Adenylyl cyclase (AC) isoforms are implicated in several physiologic processes and disease states, but advancements in the therapeutic targeting of AC isoforms have been limited by the lack of potent and isoform-selective small-molecule modulators. The discovery of AC isoform-selective small molecules is expected to facilitate the validation of AC isoforms as therapeutic targets and augment the study of AC isoform function in vivo. Identification of chemical probes for AC2 is particularly important because there are no published genetic deletion studies and few small-molecule modulators. The present report describes the development and implementation of an intact-cell, small-molecule screening approach and subsequent validation paradigm for the discovery of AC2 inhibitors. The NIH clinical collections I and II were screened for inhibitors of AC2 activity using PMA-stimulated cAMP accumulation as a functional readout. Active compounds were subsequently confirmed and validated as direct AC2 inhibitors using orthogonal and counterscreening assays. The screening effort identified SKF-83566 [8-bromo-2,3,4,5-tetrahydro-3-methyl-5-phenyl-1H-3-benzazepin-7-ol hydrobromide] as a selective AC2 inhibitor with superior pharmacological properties for selective modulation of AC2 compared with currently available AC inhibitors. The utility of SKF-83566 as a small-molecule probe to study the function of endogenous ACs was demonstrated in C2C12 mouse skeletal muscle cells and human bronchial smooth muscle cells.
Locomotor stereotypy produced by dexbenzetimide and scopolamine is reduced by SKF 83566, not sulpiride.[Pubmed:9678647]
Pharmacol Biochem Behav. 1998 Jul;60(3):639-44.
Like amphetamine, scopolamine produces locomotor stereotypy (repetitive routes of locomotion) in an open field. To determine whether locomotor stereotypy is a common behavioral effect of anticholingeric agents, several doses of the anticholinergic dexbenzetimide were tested for the ability to produce locomotor stereotypy; like scopolamine, dexbenzetimide produced locomotor stereotypy. To investigate a possible role of dopamine in anticholinergic-induced locomotor stereotypy, we tested the ability of the dopamine D1 antagonist SKF 83566 and the D2 antagonist sulpiride to block the locomotor stereotypy induced by scopolamine as well as dexbenzetimide. SKF 83566 blocked scopolamine- and dexbenzetimide-induced locomotor stereotypy; sulpiride did not reduce dexbenzetimide-induced locomotor stereotypy, but enhanced scopolamine-induced locomotor stereotypy. Hyperlocomotion was reduced by both dopamine antagonists. Results are interpreted in support of the notion that dopamine is the likely candidate mediating locomotor stereotypy.
Effects of dopamine D1 antagonists SCH23390 and SK&F83566 on locomotor activities in rats.[Pubmed:8446676]
Pharmacol Biochem Behav. 1993 Feb;44(2):429-32.

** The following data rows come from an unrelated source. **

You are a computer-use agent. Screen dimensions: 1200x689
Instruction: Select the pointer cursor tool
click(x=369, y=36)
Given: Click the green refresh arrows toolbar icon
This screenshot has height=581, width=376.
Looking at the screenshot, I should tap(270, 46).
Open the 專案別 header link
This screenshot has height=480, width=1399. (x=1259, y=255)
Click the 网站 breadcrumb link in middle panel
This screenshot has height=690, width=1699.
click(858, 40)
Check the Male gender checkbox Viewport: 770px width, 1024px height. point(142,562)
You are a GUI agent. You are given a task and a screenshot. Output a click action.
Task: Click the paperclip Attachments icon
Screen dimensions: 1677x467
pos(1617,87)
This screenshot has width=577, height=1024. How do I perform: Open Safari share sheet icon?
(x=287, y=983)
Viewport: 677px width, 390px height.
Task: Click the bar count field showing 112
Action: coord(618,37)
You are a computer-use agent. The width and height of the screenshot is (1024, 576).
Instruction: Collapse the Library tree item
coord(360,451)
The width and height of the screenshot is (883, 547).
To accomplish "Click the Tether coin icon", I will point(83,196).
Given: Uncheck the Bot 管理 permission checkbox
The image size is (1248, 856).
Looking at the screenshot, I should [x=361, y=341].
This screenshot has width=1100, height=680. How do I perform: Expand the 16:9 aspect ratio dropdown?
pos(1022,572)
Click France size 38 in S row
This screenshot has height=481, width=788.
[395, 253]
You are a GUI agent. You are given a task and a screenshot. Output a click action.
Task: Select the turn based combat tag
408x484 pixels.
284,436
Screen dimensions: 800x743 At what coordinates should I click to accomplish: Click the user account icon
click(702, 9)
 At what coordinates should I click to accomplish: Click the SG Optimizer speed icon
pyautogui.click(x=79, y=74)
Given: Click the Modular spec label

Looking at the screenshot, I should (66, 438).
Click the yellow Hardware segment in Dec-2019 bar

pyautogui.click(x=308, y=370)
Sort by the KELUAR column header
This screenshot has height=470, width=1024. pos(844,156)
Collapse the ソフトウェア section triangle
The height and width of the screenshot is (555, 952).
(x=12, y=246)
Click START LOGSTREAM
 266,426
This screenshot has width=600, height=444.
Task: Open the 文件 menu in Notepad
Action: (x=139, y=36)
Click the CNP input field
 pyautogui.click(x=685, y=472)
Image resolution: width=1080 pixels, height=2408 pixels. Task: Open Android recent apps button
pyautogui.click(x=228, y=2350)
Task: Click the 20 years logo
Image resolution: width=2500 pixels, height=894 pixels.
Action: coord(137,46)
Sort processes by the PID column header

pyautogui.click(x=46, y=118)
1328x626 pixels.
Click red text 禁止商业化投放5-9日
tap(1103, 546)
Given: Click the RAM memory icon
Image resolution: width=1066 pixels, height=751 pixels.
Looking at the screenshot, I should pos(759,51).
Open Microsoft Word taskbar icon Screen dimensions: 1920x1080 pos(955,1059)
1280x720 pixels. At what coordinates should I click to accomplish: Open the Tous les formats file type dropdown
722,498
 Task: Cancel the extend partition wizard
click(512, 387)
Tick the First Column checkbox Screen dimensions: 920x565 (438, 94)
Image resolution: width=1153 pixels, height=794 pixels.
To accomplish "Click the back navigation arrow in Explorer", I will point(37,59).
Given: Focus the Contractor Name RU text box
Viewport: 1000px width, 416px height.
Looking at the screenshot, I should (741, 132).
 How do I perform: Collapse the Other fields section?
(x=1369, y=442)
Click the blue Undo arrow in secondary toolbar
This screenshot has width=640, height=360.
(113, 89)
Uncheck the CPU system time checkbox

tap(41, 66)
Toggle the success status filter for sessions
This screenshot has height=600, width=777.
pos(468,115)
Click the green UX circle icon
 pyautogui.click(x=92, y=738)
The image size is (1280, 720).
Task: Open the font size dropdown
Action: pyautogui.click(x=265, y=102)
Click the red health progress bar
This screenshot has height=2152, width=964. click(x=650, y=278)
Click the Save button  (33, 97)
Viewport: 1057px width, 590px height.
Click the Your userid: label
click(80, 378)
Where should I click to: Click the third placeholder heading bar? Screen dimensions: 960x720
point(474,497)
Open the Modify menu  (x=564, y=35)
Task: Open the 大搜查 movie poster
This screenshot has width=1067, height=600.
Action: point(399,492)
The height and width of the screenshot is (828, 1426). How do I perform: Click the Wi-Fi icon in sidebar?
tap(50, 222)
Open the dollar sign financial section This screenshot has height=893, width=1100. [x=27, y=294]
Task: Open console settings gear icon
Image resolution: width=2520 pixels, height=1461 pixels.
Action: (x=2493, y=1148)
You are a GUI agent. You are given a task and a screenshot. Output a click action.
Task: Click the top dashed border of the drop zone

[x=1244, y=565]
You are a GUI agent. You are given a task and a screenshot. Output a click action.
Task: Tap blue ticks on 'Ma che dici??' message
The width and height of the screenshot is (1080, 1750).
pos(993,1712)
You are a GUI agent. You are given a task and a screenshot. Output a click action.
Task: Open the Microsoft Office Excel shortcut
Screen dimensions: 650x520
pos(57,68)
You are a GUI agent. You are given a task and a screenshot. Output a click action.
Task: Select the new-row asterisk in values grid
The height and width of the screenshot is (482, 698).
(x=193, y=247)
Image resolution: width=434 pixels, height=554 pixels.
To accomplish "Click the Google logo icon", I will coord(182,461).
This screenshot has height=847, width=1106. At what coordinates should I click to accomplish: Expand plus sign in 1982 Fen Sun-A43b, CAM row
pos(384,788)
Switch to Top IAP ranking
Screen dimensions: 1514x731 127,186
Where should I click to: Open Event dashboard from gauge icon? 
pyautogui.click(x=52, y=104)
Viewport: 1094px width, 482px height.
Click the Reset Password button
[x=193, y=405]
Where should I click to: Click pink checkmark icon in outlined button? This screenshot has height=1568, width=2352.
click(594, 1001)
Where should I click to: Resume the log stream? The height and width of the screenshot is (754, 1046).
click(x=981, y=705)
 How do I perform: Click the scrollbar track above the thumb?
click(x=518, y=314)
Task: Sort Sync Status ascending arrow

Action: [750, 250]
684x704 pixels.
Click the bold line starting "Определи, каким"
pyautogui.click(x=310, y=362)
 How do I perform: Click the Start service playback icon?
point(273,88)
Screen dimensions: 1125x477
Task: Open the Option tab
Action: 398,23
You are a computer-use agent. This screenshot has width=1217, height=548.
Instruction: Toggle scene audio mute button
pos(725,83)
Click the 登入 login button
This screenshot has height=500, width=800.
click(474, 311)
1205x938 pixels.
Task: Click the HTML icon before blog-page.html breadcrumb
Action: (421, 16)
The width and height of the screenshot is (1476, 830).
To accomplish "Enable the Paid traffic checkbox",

The effects of the dopamine D1 antagonists R-(+)-7-chloro-8-hydroxy-3-methyl-1phenyl-2,3,4,5-tetrahydro-1-H-3 -benzazapine (SCH23390) and (+-)-7-bromo-8-hydroxy-3-methyl-1-phenyl-2,3,4,5-tetrahydro-1- H-3-benzazapine (SK&F83566) were tested for 2 h on linear locomotor, rearing, stereotypy, and margin times in an open field. Each of the antagonists attenuated the duration of linear locomotion, rearing, and stereotypy times in a dose- and time-dependent manner. The effectiveness of the antagonists was relatively brief and SCH23390 was more effective than SK&F83566 on each behavior. The two antagonists had differential effects on margin time.
SCH 23390 and SK&F 83566 are antagonists at vascular dopamine and serotonin receptors.[Pubmed:3884345]
Eur J Pharmacol. 1985 Jan 22;108(2):205-8.
SCH 23390 and SK&F 83566 have been utilized as selective antagonists at postjunctional dopamine receptors. However, in the isolated rabbit thoracic aorta evidence for competitive antagonism of serotonin was obtained. The KB values were 11 and 34 nM for SK&F R-83566 and SCH 23390, respectively. The S-enantiomer of SK&F 83566 was a weaker antagonist at the vascular serotonin receptor (KB = 1.5 microM). Thus, these results indicate that SCH 23390 and SK&F 83566 are not totally specific for the dopamine DA-1 receptor because they can also be potent antagonists at the vascular serotonin receptor.